Explanation of the title:
Suppose we have the following setup of pydantic models:
class ParametersA(BaseModel):
param_a: str = Field(
default=...,
allow_mutation=False,
exclude=False,
description="some description.",
extra={
"additional_bool": False
}
)
param_b: bool = Field(
default=False,
allow_mutation=True,
exclude=False,
description="some description.",
extra={
"additional_bool": False
}
)
# many more parameters of all types with additional constaints (le, gt, max_items,...)
class ParametersB(BaseModel):
param_c: float = Field(
default=-22.0,
exclude=False,
allow_mutation=True,
description="some floaty description",
gt=-180.0,
le=0.0,
extra={
"additional_bool": False,
"unit": "degree"
}
)
param_d: List[str] = Field(
default=["auto"],
exclude=False,
allow_mutation=True,
min_items=1,
max_items=4,
unique_items=True,
description="Some listy description.",
extra={
"auto_mode_available": False
}
)
# many more parameters of all types with additional constaints (le, gt, max_items,...)
These two Models are fields in yet another BaseModel
:
class FullModelX(BaseModel):
parameters_A: ParametersA
parameters_B: ParametersB
The question is if it would be possible to create yet another model:
class FullModelY(BaseModel):
parameters_A: ParametersA
parameters_B: ParametersB
which can reuse the classes ParametersA
and ParametersB
but with different validation limits and different meta-data? So for example, in FullModelX
the default value for param_b
of ParametersA
might be False
, while in FullModelX
it should be True
. Same goes for any other FieldInfo
property such as exclude
, gt
, le
and so on..
So far my only solution is to duplicate ParametersA
and ParametersB
every time I need some other validation constraints.
So in most cases I think inheritance as suggested by the answer from user @Maxim would be the way to go.
In my particular case pretty much all of the model fields change on or the other FieldInfo
property, so inheritance would effectively mean rewriting the whole class.

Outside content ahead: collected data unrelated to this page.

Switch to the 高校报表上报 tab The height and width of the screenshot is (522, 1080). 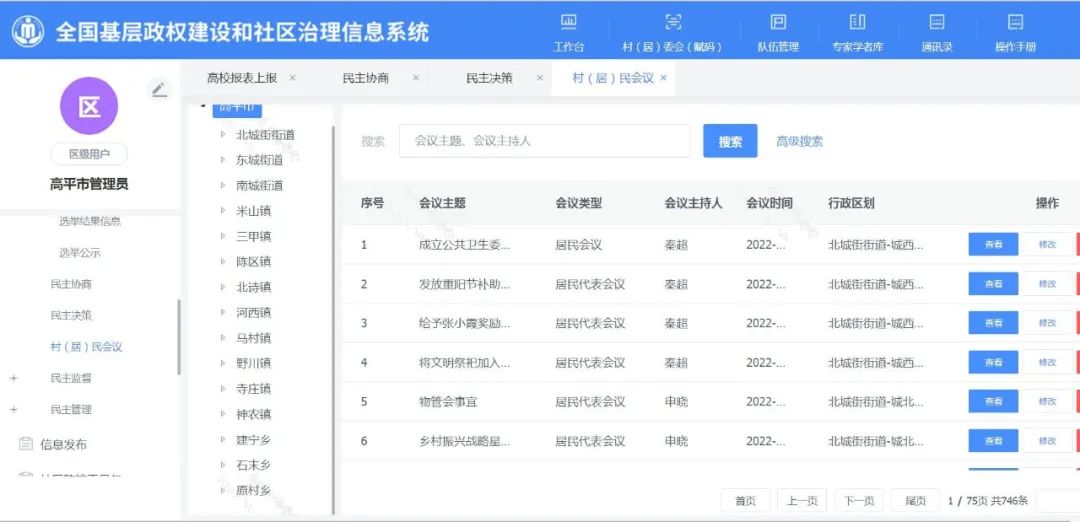pos(241,78)
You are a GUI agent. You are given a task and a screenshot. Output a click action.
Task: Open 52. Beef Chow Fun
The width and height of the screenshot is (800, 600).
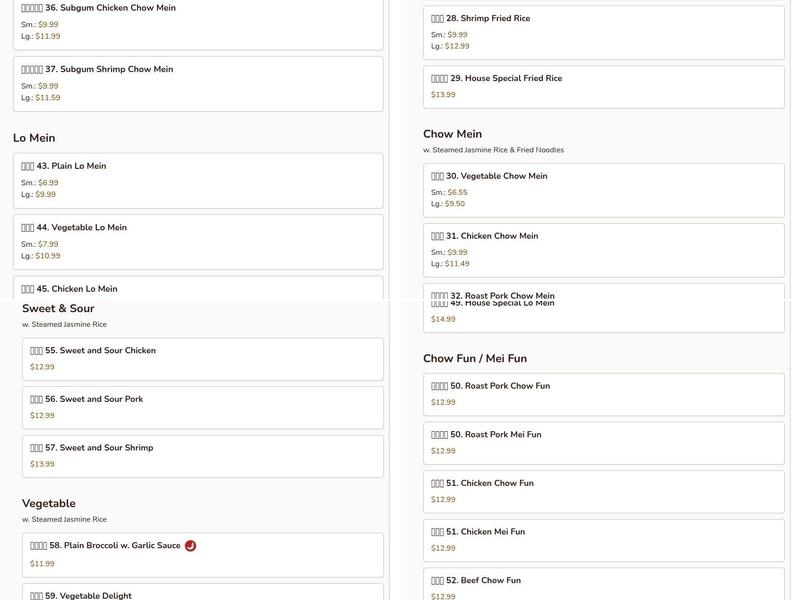[x=604, y=586]
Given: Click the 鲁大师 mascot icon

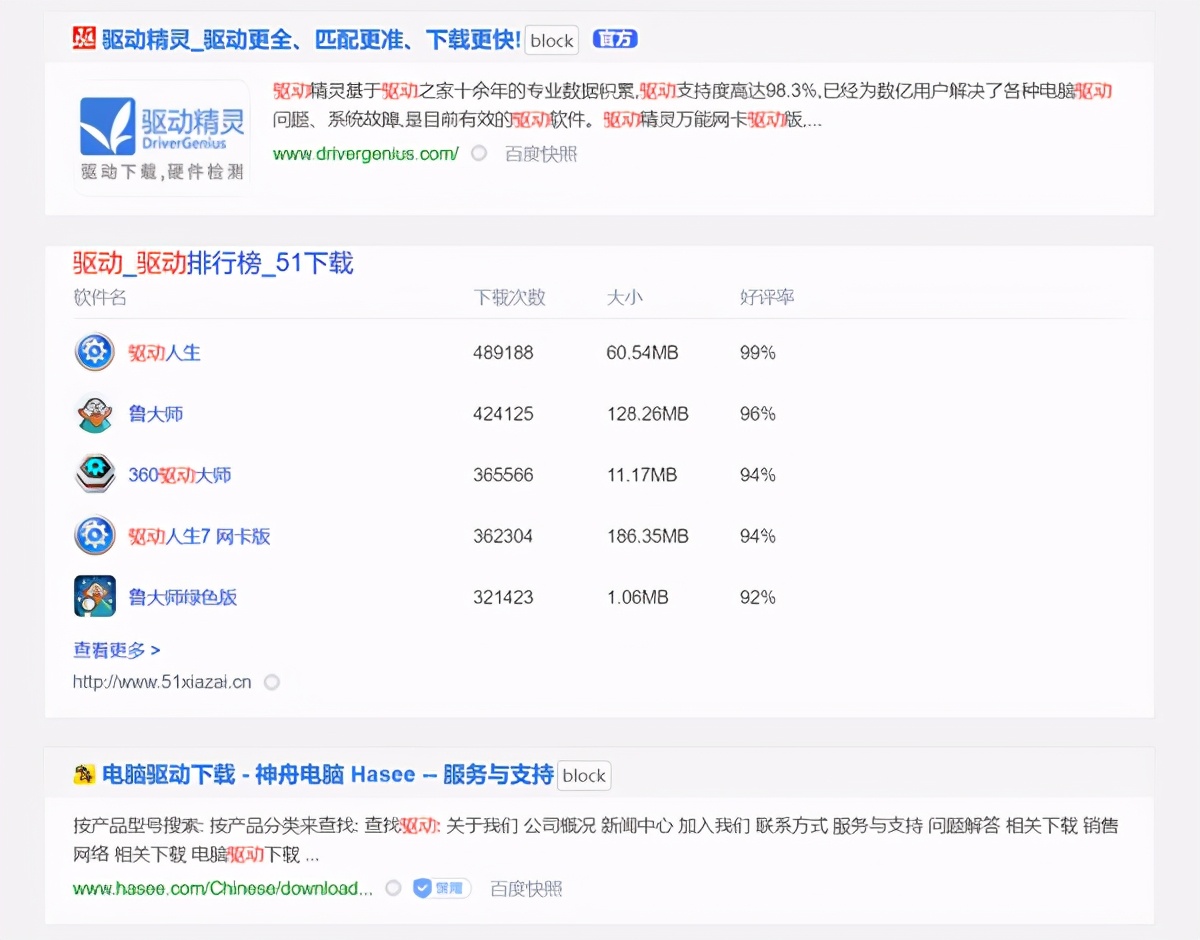Looking at the screenshot, I should coord(95,413).
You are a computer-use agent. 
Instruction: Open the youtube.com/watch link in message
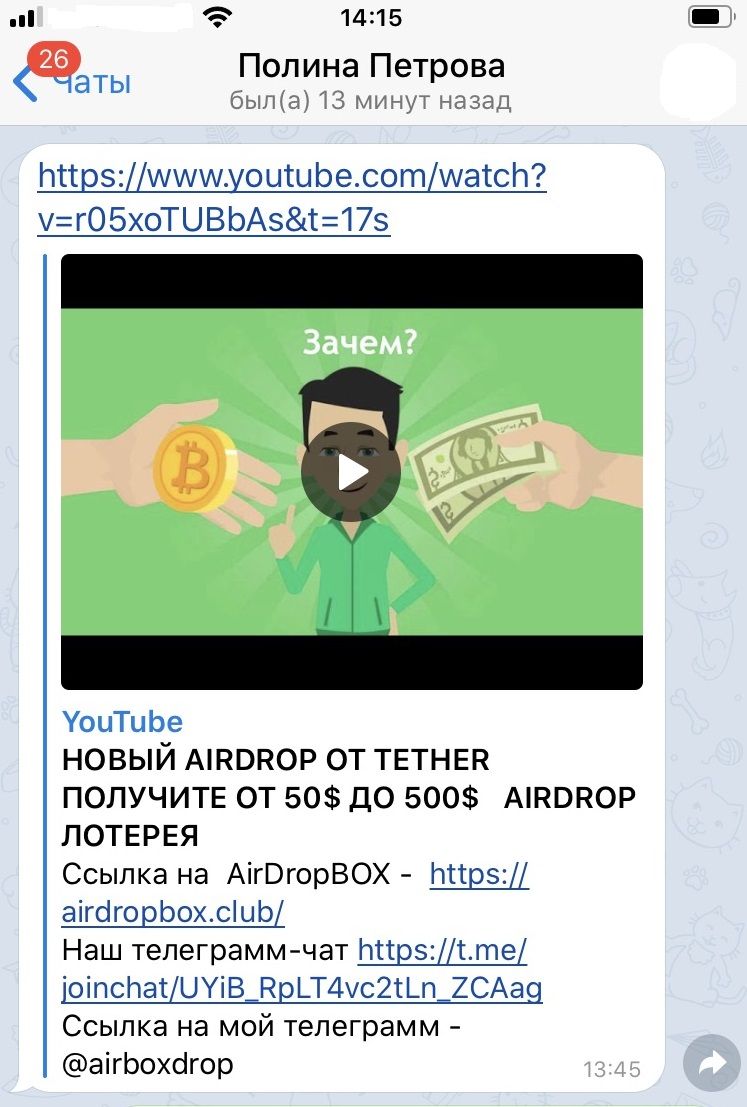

I have found the following solution, which seems to fit my case a bit better. Going by my initial example of changing param_b
the code for FullModelY
would look something like this:
ParametersAVariant= create_model(
'ParametersAVariant',
__base__=ParametersA
)
ParametersAVariant.__fields__['param_b'].default=True
class FullModelY(BaseModel):
parameters_A: ParametersAVariant
parameters_B: ParametersB
Not sure if this make the code more readably than simple code duplication, but at least for the most part the initial model can be reused.